Please keep to the lines below from the one with "The height and width of the screenshot is (893, 1372)." through the one with "The height and width of the screenshot is (787, 1512).", and restate them word for word, ends included.
★ ★ ★ ★
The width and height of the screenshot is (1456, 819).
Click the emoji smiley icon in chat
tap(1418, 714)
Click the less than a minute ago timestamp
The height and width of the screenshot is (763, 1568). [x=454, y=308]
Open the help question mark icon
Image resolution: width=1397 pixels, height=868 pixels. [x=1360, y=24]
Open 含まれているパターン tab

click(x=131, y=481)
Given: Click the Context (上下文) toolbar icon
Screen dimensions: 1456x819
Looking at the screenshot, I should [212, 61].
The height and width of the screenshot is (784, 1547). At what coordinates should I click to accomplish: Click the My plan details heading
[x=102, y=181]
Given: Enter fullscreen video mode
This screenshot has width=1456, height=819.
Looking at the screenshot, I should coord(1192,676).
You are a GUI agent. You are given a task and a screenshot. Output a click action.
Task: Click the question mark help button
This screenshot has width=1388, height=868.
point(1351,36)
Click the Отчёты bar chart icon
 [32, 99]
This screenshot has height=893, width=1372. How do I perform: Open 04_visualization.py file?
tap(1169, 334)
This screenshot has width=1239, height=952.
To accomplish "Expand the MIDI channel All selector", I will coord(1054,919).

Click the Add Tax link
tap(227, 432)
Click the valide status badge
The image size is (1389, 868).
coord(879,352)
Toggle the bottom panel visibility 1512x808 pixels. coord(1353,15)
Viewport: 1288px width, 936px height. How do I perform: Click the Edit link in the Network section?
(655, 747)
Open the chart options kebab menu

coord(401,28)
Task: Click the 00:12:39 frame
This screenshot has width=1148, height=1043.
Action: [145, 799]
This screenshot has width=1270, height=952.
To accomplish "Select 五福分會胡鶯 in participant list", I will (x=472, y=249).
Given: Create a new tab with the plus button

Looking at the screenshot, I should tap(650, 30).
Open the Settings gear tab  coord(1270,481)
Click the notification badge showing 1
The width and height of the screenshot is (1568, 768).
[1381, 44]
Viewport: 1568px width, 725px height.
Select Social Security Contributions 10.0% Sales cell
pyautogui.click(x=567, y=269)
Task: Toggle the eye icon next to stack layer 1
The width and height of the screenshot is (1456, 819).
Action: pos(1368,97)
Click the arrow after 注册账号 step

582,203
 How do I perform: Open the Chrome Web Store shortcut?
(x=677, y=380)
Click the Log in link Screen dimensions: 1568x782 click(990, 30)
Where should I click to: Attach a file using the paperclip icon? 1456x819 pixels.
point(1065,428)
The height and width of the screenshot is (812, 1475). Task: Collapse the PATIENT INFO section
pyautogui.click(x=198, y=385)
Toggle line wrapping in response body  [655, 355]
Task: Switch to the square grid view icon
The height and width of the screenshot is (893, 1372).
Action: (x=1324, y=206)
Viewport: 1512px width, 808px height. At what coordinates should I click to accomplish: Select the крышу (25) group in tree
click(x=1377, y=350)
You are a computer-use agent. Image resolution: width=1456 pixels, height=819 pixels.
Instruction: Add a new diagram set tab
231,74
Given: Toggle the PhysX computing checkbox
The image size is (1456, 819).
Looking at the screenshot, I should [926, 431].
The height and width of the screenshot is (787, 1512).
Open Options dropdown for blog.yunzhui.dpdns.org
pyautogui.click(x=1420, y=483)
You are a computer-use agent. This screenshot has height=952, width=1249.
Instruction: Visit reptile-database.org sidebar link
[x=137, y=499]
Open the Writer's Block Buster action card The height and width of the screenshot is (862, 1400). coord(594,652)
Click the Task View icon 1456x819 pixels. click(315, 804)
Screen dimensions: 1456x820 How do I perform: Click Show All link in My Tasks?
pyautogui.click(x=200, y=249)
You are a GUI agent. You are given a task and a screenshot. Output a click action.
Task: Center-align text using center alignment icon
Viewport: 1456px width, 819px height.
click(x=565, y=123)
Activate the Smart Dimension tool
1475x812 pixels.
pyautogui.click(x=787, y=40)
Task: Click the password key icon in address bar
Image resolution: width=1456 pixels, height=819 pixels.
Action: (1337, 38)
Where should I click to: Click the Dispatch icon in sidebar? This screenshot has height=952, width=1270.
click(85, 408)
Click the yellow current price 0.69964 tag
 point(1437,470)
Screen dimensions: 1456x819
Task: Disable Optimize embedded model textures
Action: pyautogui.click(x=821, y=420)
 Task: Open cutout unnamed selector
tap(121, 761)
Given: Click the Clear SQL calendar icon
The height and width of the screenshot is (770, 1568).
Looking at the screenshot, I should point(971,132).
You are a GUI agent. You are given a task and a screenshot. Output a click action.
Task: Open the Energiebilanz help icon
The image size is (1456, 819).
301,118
★ ★ ★ ★
* _Result for this task_:
The height and width of the screenshot is (893, 1372).
Action: (x=1324, y=206)
Viewport: 1512px width, 808px height. At what coordinates should I click to accomplish: Select the крышу (25) group in tree
click(x=1377, y=350)
You are a computer-use agent. Image resolution: width=1456 pixels, height=819 pixels.
Instruction: Add a new diagram set tab
231,74
Given: Toggle the PhysX computing checkbox
The image size is (1456, 819).
Looking at the screenshot, I should [926, 431].
The height and width of the screenshot is (787, 1512).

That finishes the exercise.